Posted in Reviews on July 19th, 2018 by JJ Koczan

quarterly-review-CALIFORNIA-LANDSCAPE-Julian-Rix-1851-1903

You know what’s disheartening? When someone goes ‘thanks dudes.’ You know, I share a review or something, the band reposts and goes ‘thanks to the crew at The Obelisk blah blah.’ What fucking crew? If I had a crew, I’d put up 10 reviews every single day of the year. “Crew.” Shit. I am the crew. In the description of this site, the very first thing it says is “One-man operation.” It’s a fucking solo-project. That’s the whole point of it. It’s like me looking at your bass and going, “Sweet guitar, thanks for the solos brah.” I’m happy people want to share links and this and that, but really? It’s been nine years. Give me a break.

Oh yeah, that’s right. Nobody gives a shit. Now I remember. Thanks for reading.

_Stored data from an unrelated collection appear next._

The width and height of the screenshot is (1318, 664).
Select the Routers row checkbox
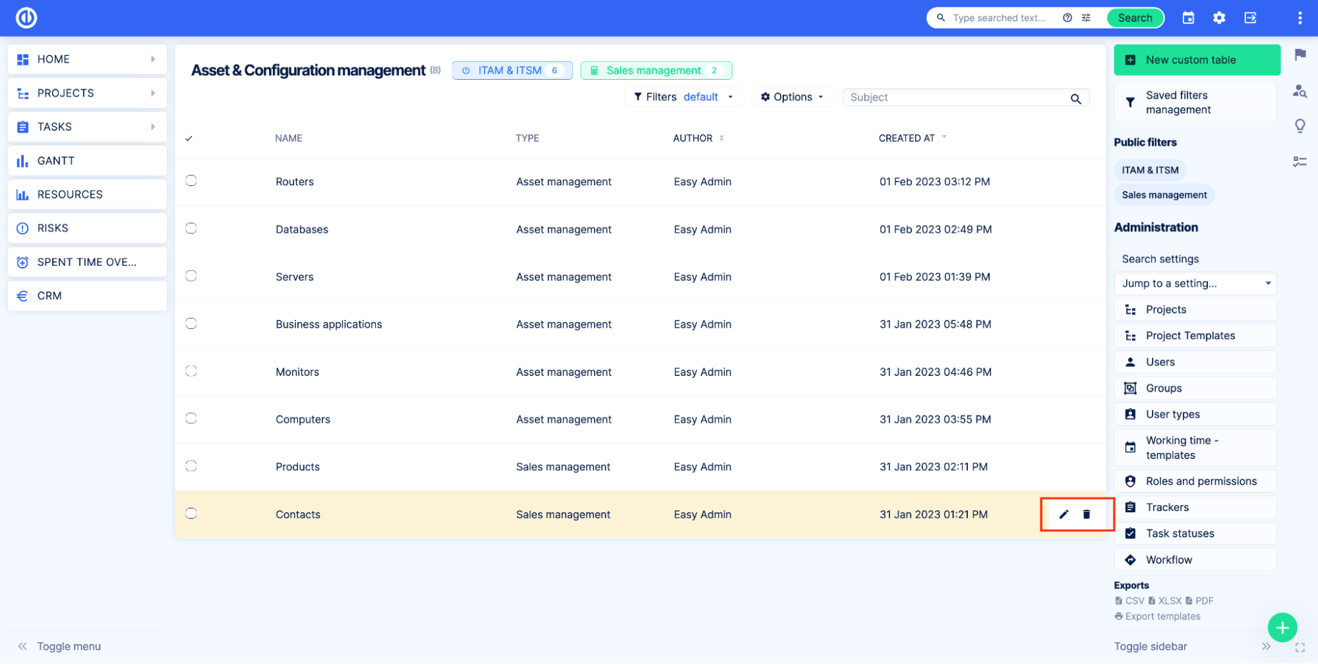(191, 181)
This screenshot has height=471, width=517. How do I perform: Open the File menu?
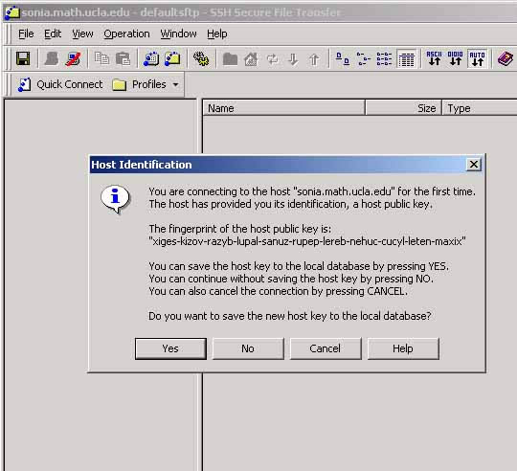click(x=26, y=34)
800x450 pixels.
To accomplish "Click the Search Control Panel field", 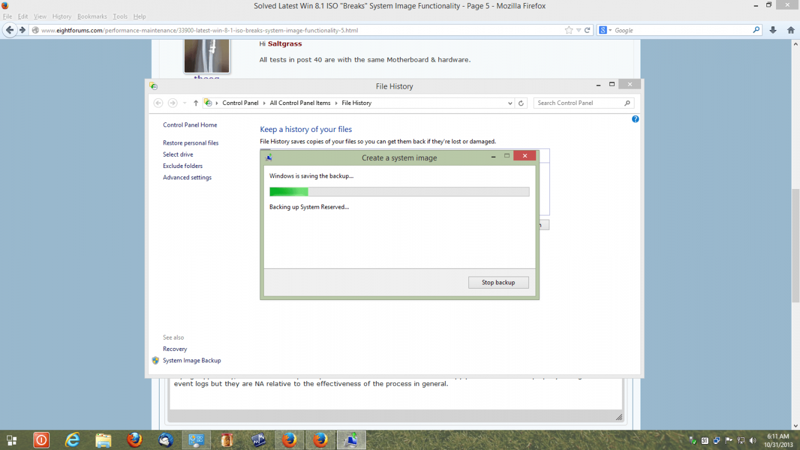I will tap(579, 103).
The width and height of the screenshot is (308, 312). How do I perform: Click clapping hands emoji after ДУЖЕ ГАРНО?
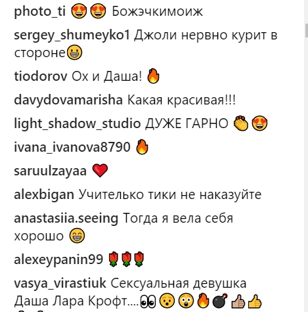click(x=241, y=123)
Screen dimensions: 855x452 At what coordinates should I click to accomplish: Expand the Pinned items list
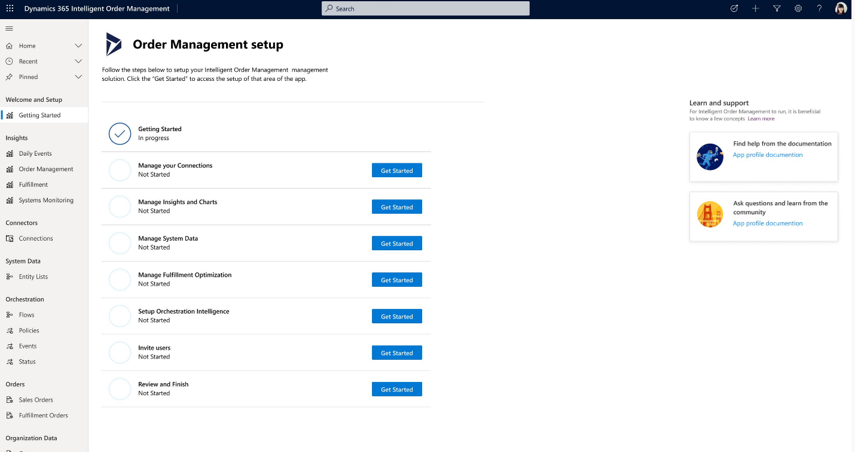pos(78,76)
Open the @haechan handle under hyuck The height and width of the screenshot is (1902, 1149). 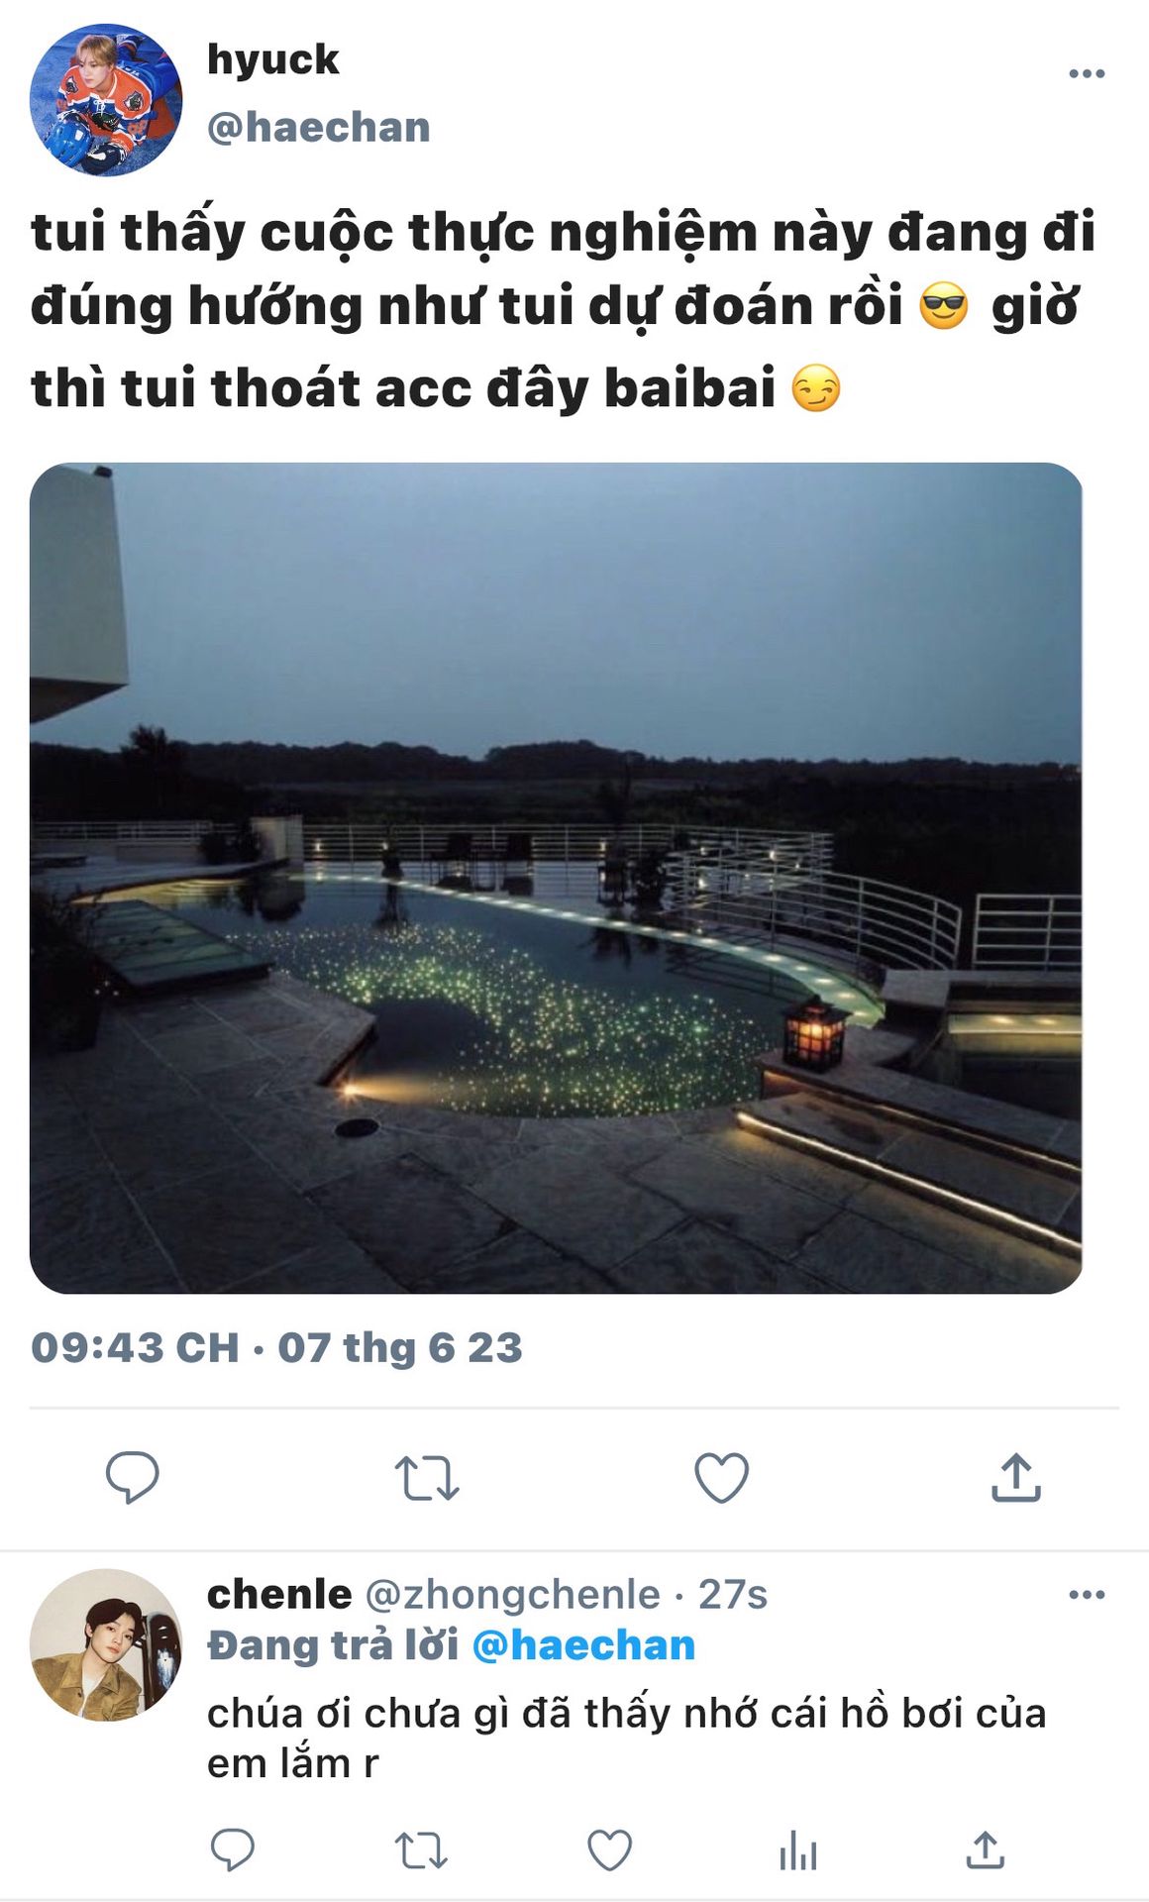pos(318,128)
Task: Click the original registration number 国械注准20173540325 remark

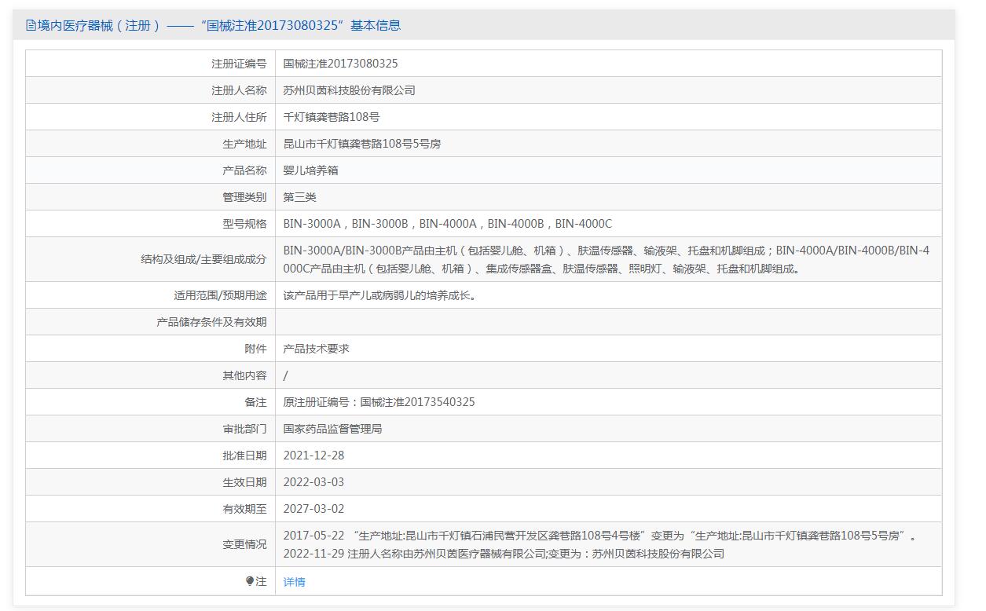Action: coord(379,402)
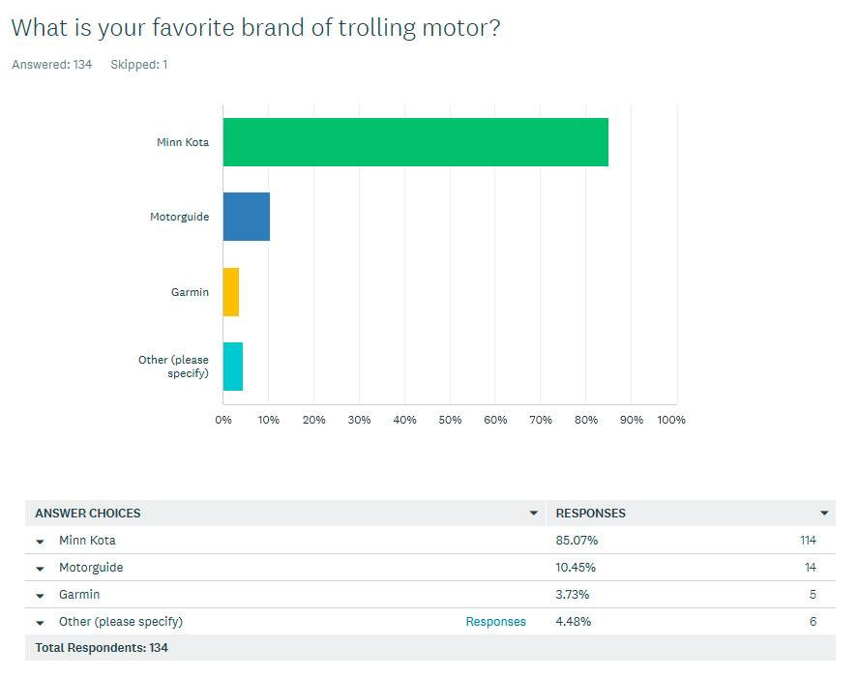859x677 pixels.
Task: Click the ANSWER CHOICES column header
Action: click(x=88, y=514)
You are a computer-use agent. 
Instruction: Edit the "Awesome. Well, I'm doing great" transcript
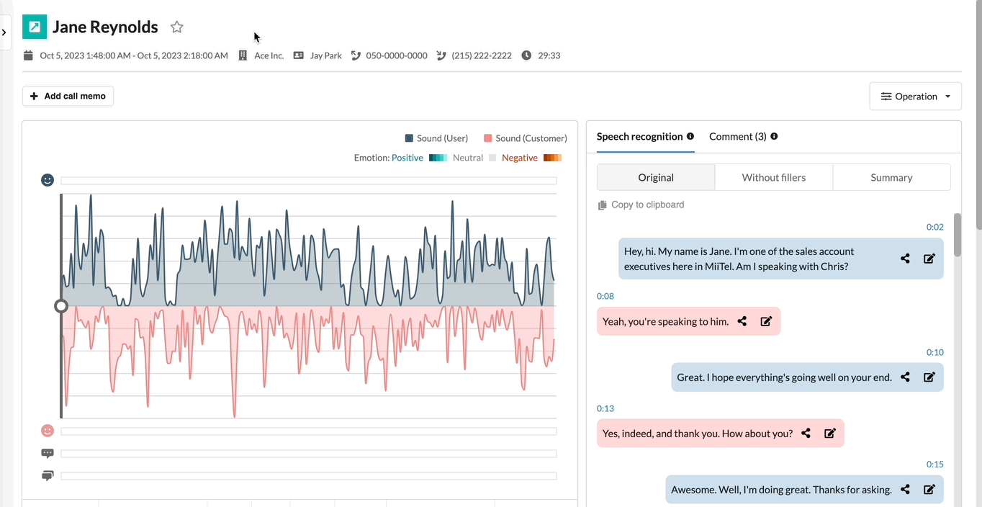tap(929, 489)
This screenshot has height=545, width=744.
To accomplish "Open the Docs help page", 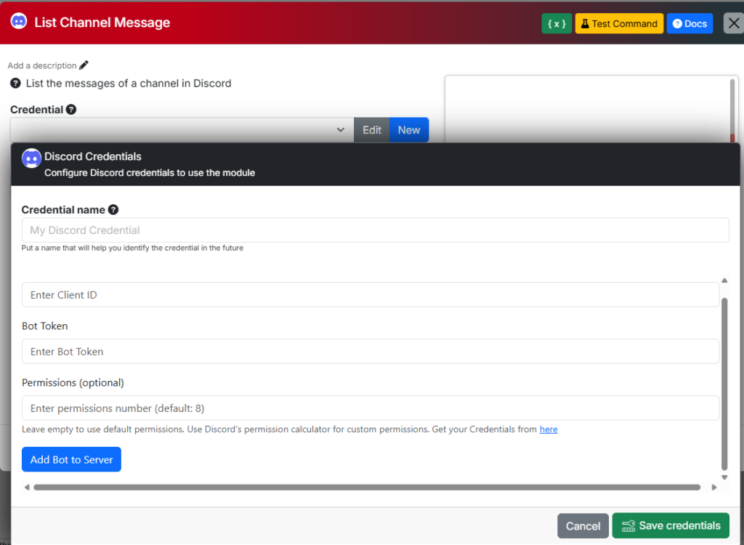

And while we’re here, please remember the numbers for these posts don’t mean anything. This isn’t a countdown. Or a countup. It’s just me keeping track of how much shit I’m reviewing. The answer is “a lot.”

Grump grump grump.

Quarterly Review #31-40:

Lucifer, Lucifer II

lucifer lucifer ii

Recorded as the trio of vocalist Johanna Sardonis (ex-The Oath), guitarist Robin Tidebrink (Saturn) and guitarist/drummer Nicke Andersson (Death Breath, ex-Entombed, ex-The Hellacopters), Lucifer’s second album, Lucifer II (on Rise Above), follows three years after its numerical predecessor, Lucifer I (review here), and marks its personnel changes with a remarkable consistency of mission. Like Mercyful Fate gone disco, the formerly-Berlin/London-now-Stockholm group bring stage-ready atmospheres to songs like “Phoenix” and the riff-led “Before the Sun,” while unleashing a largesse of hooks in “Dreamer” and the boogie-pushing “Eyes in the Sky.” “Dancing with Mr. D” brings nod to a Rolling Stones cover, and “Before the Sun” reaffirms a heavy ‘70s root in their sound. I can’t help but wonder if the doomier “Faux Pharaoh” is a sequel to “Purple Pyramid,” but either way, its thicker, darker tonality is welcome ahead of the bonus track Scorpions cover “Evening Wind,” which again demonstrates the ease with which Lucifer make established sounds their own. That’s pretty much the message of the whole album. Lucifer are a big band. Lucifer II makes the case for their being a household name.

Lucifer on Thee Facebooks

Rise Above Records webstore

 

Heilung, Lifa

heilung lifa

Lifa is the audio taken from the live video that brought Denmark’s Heilung to prominence. Captured at Castlefest in The Netherlands in last year, the impression the expansive Viking folk group made was all the more powerful with elaborate costuming, bone percussive instruments, antlers, animal-skin drums, and so on. Their debut studio album, Ofnir, came out in 2015 and like LIFA has been issued by Season of Mist, but the attention to detail and A/V experience only adds to the hypnotic tension and experimentalist edge in the material. Does it work with just the audio? Yes. The 12-minute “In Maijan” and somehow-black-metal “Krigsgaldr” maintain their trance-out-of-history aspect, and the 75-minute set blends multi-tiered melodies and goblin-voiced declarations for an impression unlike even that which Wardruna bring to bear. Whether it’s the drones of “Fylgija Futhorck” or the chants and thuds of “Hakkerskaldyr,” LIFA is striking from front to back and a cohesive, visionary work that should be heard as well as seen. But definitely seen.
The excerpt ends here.